* **Task directions**: Copy the passage of the LSI calculator page word for word, starting with "In practice, distribution" and going on through "Index is appropriate.".

Start of Quoted text

Langelier Saturation Index (LSI) Calculator
Free Langelier Saturation Index (LSI) calculator. The LSI — sometimes called the calcium-carbonate saturation index or water-aggressiveness index — tells you whether your water is undersaturated and corrosive, in equilibrium, or supersaturated and scale-forming with respect to calcium carbonate. Enter five basic water-quality values from your lab report — pH, temperature, total dissolved solids, calcium hardness, and total alkalinity — and you'll see the saturation pH (pHs), the LSI value, and a plain-English interpretation instantly.
Inputs
Result
Show formula with your numbers
How LSI is calculated
The four sub-factors are:
A = (log10[TDS] − 1) / 10 ·
B = −13.12 × log10(T + 273) + 34.55 ·
C = log10[Ca²⁺ as CaCO₃] − 0.4 ·
D = log10[Alkalinity as CaCO₃]
Temperature in factor B is in degrees Celsius. The other inputs are in mg/L. pHs is the saturation pH — the pH at which water would be exactly in equilibrium with solid calcium carbonate at your specific TDS, temperature, calcium, and alkalinity.
Interpreting your result
- LSI < 0 — Water is undersaturated. It will dissolve calcium-carbonate scale and tends to be corrosive to metal pipes and fixtures.
- LSI ≈ 0 (±0.3) — Water is in equilibrium with CaCO₃. Neither corrosive nor scale-forming.
- LSI > 0 — Water is supersaturated. It will deposit calcium-carbonate scale on pipes, water heaters, and fixtures.
In practice, distribution systems aim for a slightly positive LSI (+0.1 to +0.5) to maintain a thin protective scale that isolates pipe metal from the water without causing excessive deposits.
When LSI isn't enough
LSI is a screening index — it tells you the tendency but not the rate. For more detailed analysis, operators also use the Ryznar Stability Index (RSI), the Aggressive Index (AI), and the Calcium Carbonate Precipitation Potential (CCPP). At very high TDS (>~10,000 mg/L) the simple LSI assumptions break down and a more rigorous calculation like the Stiff & Davis Stability Index is appropriate.
LSI vs. other water-stability indices
LSI is the simplest of several indices used to evaluate the calcium-carbonate stability of drinking water. Each has a slightly different scale and intended use.

End of Quoted text
Start of Recorded data

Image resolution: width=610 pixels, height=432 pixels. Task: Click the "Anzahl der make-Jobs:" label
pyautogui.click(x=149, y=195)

End of Recorded data

* **Answer for this exercise**:
In practice, distribution systems aim for a slightly positive LSI (+0.1 to +0.5) to maintain a thin protective scale that isolates pipe metal from the water without causing excessive deposits.
When LSI isn't enough
LSI is a screening index — it tells you the tendency but not the rate. For more detailed analysis, operators also use the Ryznar Stability Index (RSI), the Aggressive Index (AI), and the Calcium Carbonate Precipitation Potential (CCPP). At very high TDS (>~10,000 mg/L) the simple LSI assumptions break down and a more rigorous calculation like the Stiff & Davis Stability Index is appropriate.